-- RECORD EXTRACTS follows --

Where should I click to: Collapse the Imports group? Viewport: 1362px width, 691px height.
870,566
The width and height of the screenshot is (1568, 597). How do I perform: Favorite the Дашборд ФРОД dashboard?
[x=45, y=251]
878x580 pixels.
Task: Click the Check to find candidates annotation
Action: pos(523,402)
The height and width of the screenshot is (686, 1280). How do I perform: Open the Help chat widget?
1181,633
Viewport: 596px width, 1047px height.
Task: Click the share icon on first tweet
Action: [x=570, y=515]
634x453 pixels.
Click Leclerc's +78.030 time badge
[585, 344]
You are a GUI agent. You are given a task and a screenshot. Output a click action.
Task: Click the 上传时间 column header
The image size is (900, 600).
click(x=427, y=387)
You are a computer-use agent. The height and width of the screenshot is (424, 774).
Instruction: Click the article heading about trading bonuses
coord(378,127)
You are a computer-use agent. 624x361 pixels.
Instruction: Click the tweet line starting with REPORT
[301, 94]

-- RECORD EXTRACTS concluded --

Identify the lines above that contain the word "computer", then copy them.

» **RESPONSE FOR THIS EXERCISE**:
You are a computer-use agent. The height and width of the screenshot is (424, 774).
You are a computer-use agent. 624x361 pixels.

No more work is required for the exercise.